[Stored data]

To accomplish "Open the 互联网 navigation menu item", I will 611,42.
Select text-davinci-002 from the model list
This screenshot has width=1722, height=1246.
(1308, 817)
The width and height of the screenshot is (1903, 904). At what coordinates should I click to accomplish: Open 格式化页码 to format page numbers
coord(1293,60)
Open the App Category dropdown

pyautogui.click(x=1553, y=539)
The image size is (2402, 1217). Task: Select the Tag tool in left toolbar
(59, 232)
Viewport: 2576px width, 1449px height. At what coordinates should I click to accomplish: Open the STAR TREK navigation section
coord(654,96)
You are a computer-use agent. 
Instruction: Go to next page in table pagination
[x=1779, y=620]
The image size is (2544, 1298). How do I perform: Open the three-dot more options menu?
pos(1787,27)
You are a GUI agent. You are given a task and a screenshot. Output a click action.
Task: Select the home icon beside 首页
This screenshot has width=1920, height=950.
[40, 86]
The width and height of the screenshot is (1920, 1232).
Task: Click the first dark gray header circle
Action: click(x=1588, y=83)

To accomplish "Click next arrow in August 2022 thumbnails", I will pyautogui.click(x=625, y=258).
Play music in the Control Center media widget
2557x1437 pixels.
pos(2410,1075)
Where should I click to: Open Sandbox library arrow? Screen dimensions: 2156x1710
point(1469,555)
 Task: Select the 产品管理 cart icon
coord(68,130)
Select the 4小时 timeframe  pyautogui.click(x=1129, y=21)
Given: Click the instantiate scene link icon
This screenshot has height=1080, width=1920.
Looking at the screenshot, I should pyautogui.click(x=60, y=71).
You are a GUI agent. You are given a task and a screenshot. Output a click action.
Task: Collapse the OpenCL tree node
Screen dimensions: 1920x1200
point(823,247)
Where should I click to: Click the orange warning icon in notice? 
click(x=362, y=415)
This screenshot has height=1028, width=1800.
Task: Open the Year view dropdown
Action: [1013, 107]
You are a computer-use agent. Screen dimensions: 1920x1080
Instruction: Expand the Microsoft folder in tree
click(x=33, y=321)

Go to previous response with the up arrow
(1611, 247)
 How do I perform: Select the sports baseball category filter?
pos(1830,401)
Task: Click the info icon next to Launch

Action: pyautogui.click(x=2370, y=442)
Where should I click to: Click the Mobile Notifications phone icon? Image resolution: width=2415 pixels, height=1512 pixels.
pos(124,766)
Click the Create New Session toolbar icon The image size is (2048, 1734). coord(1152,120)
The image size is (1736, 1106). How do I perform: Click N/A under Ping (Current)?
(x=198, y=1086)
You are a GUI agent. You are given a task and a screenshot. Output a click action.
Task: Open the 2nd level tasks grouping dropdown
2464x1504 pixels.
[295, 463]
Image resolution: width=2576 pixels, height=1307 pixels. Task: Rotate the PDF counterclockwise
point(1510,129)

## WORK ORDER:
Please reproduce all of the records exactly as they stand.

## ANSWER TO THE EXERCISE:
To accomplish "Open the 互联网 navigation menu item", I will 611,42.
Select text-davinci-002 from the model list
This screenshot has width=1722, height=1246.
(1308, 817)
The width and height of the screenshot is (1903, 904). At what coordinates should I click to accomplish: Open 格式化页码 to format page numbers
coord(1293,60)
Open the App Category dropdown

pyautogui.click(x=1553, y=539)
The image size is (2402, 1217). Task: Select the Tag tool in left toolbar
(59, 232)
Viewport: 2576px width, 1449px height. At what coordinates should I click to accomplish: Open the STAR TREK navigation section
coord(654,96)
You are a computer-use agent. 
Instruction: Go to next page in table pagination
[x=1779, y=620]
The image size is (2544, 1298). How do I perform: Open the three-dot more options menu?
pos(1787,27)
You are a GUI agent. You are given a task and a screenshot. Output a click action.
Task: Select the home icon beside 首页
This screenshot has width=1920, height=950.
[40, 86]
The width and height of the screenshot is (1920, 1232).
Task: Click the first dark gray header circle
Action: click(x=1588, y=83)

To accomplish "Click next arrow in August 2022 thumbnails", I will pyautogui.click(x=625, y=258).
Play music in the Control Center media widget
2557x1437 pixels.
pos(2410,1075)
Where should I click to: Open Sandbox library arrow? Screen dimensions: 2156x1710
point(1469,555)
 Task: Select the 产品管理 cart icon
coord(68,130)
Select the 4小时 timeframe  pyautogui.click(x=1129, y=21)
Given: Click the instantiate scene link icon
This screenshot has height=1080, width=1920.
Looking at the screenshot, I should pyautogui.click(x=60, y=71).
You are a GUI agent. You are given a task and a screenshot. Output a click action.
Task: Collapse the OpenCL tree node
Screen dimensions: 1920x1200
point(823,247)
Where should I click to: Click the orange warning icon in notice? 
click(x=362, y=415)
This screenshot has height=1028, width=1800.
Task: Open the Year view dropdown
Action: [1013, 107]
You are a computer-use agent. Screen dimensions: 1920x1080
Instruction: Expand the Microsoft folder in tree
click(x=33, y=321)

Go to previous response with the up arrow
(1611, 247)
 How do I perform: Select the sports baseball category filter?
pos(1830,401)
Task: Click the info icon next to Launch

Action: pyautogui.click(x=2370, y=442)
Where should I click to: Click the Mobile Notifications phone icon? Image resolution: width=2415 pixels, height=1512 pixels.
pos(124,766)
Click the Create New Session toolbar icon The image size is (2048, 1734). coord(1152,120)
The image size is (1736, 1106). How do I perform: Click N/A under Ping (Current)?
(x=198, y=1086)
You are a GUI agent. You are given a task and a screenshot. Output a click action.
Task: Open the 2nd level tasks grouping dropdown
2464x1504 pixels.
[295, 463]
Image resolution: width=2576 pixels, height=1307 pixels. Task: Rotate the PDF counterclockwise
point(1510,129)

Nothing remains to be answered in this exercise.